Key Words: wound care, immigrants, low income, uninsured, health literacy
Dr. Pieper is Professor and Nurse Practitioner, College of Nursing, Wayne State University, Detroit, MI. Please address correspondence to: Barbara Pieper, PhD, CNS-BC, CWOCN, FAAN, College of Nursing, Wayne State University, 5557 Cass Avenue, Detroit, MI 48202; email: bpieper@wayne.edu.
In the United States, approximately 5 million chronically ill patients have wounds; the aggregate cost of their care has been documented at more than $20 billion annually.1 Because individuals with wounds represent varied racial/ethnic and socioeconomic groups, this high number of persons with wounds must be examined in terms of racial/ethnic diversity, poverty, immigration status, and health insurance limitations. In 2000, approximately 33% of the US population identified self as a member of racial or ethnic minority group; by 2050, these groups are projected to account for half of the US population.2 The 2007 National Healthcare Disparities Report (NHDR) used the US Bureau of the Census statistic to define poor people; in 2005, the Federal poverty threshold for a family of two adults and two children was $19,806; the number of poor Americans increased from 11.3% to 12.6% or to 37 million persons between 2000 to 2005. Racial and ethnic minorities are more likely than non-Hispanic Caucasians to be poor or near poor. Poverty by race/ethnicity group included Black/African-American (25%), Hispanic (22%), Asian (11%), and Caucasian (8%).2 The NHDR noted overall care disparities in quality and access to healthcare for minority groups and poor populations did not decline from 2000 to 2001 although progress has been made in some areas.2 The purpose of this paper is to explore US societal factors — ie, racial/ethnic disparities, immigration, low income, the uninsured and underinsured, and literacy/health literacy — that have an impact on health and wound care.

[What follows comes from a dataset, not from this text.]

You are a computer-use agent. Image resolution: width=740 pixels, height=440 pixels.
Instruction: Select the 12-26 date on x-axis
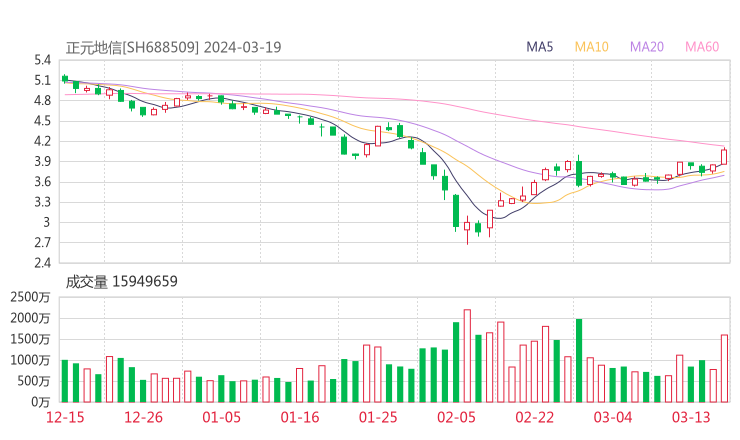[x=144, y=417]
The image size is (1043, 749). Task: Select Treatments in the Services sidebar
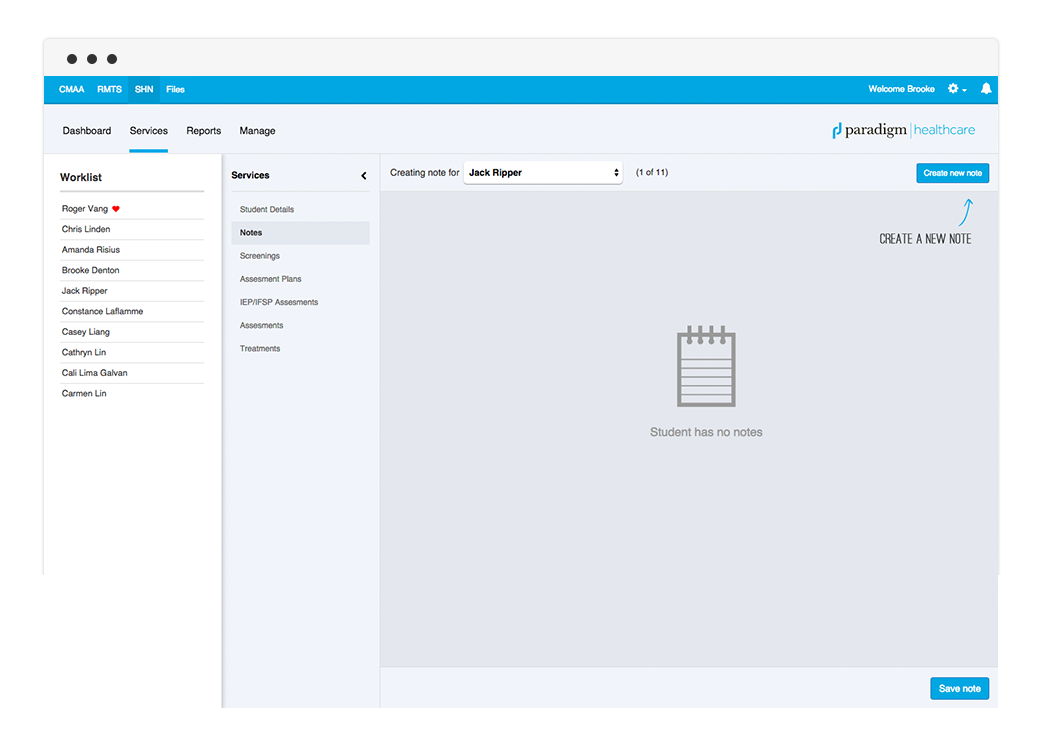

Strategies to reduce costs of wound care have included correct diagnosis, treatment appropriate to the cause and conditions of the wound, and prevention of complications and hospitalizations.3 As a way to coordinate care, the number of wound care centers has increased throughout the country. Attinger et al4 noted the success of wound care centers is based on a multidisciplinary team approach, use of evidence-based treatment protocols, efficient clinical structure, and a supportive hospital system.